The Qualcomm® AI Hub Models are a collection of state-of-the-art machine learning models optimized for deployment on Qualcomm® devices.
See supported: On-Device Runtimes, Hardware Targets & Precision, Chipsets, Devices
The package is available via pip:
# NOTE for Snapdragon X Elite users:
# Only AMDx64 (64-bit) Python in supported on Windows.
# Installation will fail when using Windows ARM64 Python.
pip install qai_hub_models
Some models (e.g. YOLOv7) require additional dependencies that can be installed as follows:
pip install "qai_hub_models[yolov7]"
Many features of AI Hub Models (such as model compilation, on-device profiling, etc.) require access to Qualcomm® AI Hub:
- Create a Qualcomm® ID, and use it to login to Qualcomm® AI Hub.
- Configure your API token:
qai-hub configure --api_token API_TOKEN
All models in our directory can be compiled and profiled on a hosted Qualcomm® device:
pip install "qai_hub_models[yolov7]"
python -m qai_hub_models.models.yolov7.export [--target-runtime ...] [--device ...] [--help]
Using Qualcomm® AI Hub, the export script will:
- Compile the model for the chosen device and target runtime (see: Compiling Models on AI Hub).
- If applicable, Quantize the model (see: Quantization on AI Hub)
- Profile the compiled model on a real device in the cloud (see: Profiling Models on AI Hub).
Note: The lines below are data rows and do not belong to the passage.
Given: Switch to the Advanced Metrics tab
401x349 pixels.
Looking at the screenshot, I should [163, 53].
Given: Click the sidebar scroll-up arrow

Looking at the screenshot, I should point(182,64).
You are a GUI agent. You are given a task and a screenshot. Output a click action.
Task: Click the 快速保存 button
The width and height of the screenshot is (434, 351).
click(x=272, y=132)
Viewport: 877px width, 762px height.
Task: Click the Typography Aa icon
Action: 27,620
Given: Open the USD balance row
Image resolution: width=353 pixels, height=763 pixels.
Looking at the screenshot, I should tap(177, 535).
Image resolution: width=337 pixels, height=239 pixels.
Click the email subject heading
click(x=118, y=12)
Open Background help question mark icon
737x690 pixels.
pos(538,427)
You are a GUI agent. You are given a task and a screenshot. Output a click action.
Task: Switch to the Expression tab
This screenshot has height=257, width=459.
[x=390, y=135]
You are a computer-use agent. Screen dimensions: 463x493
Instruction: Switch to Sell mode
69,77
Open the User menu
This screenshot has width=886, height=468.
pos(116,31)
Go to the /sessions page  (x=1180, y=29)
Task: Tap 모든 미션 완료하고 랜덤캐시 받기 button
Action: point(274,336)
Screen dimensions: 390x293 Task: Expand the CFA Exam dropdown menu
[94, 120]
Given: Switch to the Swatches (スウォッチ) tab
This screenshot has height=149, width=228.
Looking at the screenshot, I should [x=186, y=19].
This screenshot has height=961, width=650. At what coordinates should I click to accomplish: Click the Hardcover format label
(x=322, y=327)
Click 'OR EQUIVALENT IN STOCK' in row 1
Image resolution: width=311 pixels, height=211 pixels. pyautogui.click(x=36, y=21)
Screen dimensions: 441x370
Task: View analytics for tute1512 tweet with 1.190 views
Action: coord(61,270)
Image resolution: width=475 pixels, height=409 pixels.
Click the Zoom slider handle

- Run inference with a sample input data on a real device in the cloud, and compare on-device model output with PyTorch output (see: Running Inference on AI Hub)
- Download the compiled model to disk.
Most models in our directory contain CLI demos that run the model end-to-end:
pip install "qai_hub_models[yolov7]"
# Predict and draw bounding boxes on the provided image
python -m qai_hub_models.models.yolov7.demo [--image ...] [--on-device] [--help]
End-to-end demos:
- Preprocess human-readable input into model input
- Run model inference
- Postprocess model output to a human-readable format
Many end-to-end demos use AI Hub to run inference on a real cloud-hosted device (if the --on-device
flag is set). All end-to-end demos also run locally via PyTorch.
Native applications that can run our models (with pre- and post-processing) on physical devices are published in the AI Hub Apps repository.
Python applications are defined for all models (from qai_hub_models.models.<model_name> import App). These apps wrap model inference with pre- and post-processing steps written using torch & numpy. These apps are optimized to be an easy-to-follow example, rather than to minimize prediction time.
Runtime | Supported OS |
---|---|
Qualcomm AI Engine Direct | Android, Linux, Windows |
LiteRT (TensorFlow Lite) | Android, Linux |
ONNX | Android, Linux, Windows |
Device Compute Unit | Supported Precision |
---|---|
CPU | FP32, INT16, INT8 |
GPU | FP32, FP16 |
NPU (includes Hexagon DSP, HTP) | FP16*, INT16, INT8 |
*Some older chipsets do not support fp16 inference on their NPU.
- Snapdragon 8 Elite, 8 Gen 3, 8 Gen 2, and 8 Gen 1 Mobile Platforms
- Snapdragon X Elite Compute Platform
- SA8255P, SA8295P, SA8650P, and SA8775P Automotive Platforms
- QCS 6490, QCS 8250, and QCS 8550 IoT Platforms
- QCS8450 XR Platform
and many more.
- Samsung Galaxy S21, S22, S23, and S24 Series
- Xiaomi 12 and 13
- Snapdragon X Elite CRD (Compute Reference Device)
- Qualcomm RB3 Gen 2, RB5
and many more.
Model | README |
---|---|
TrOCR | qai_hub_models.models.trocr |
OpenAI-Clip | qai_hub_models.models.openai_clip |
Slack: https://aihub.qualcomm.com/community/slack
GitHub Issues: https://github.com/quic/ai-hub-models/issues
Email: [email protected].
Qualcomm® AI Hub Models is licensed under BSD-3. See the LICENSE file.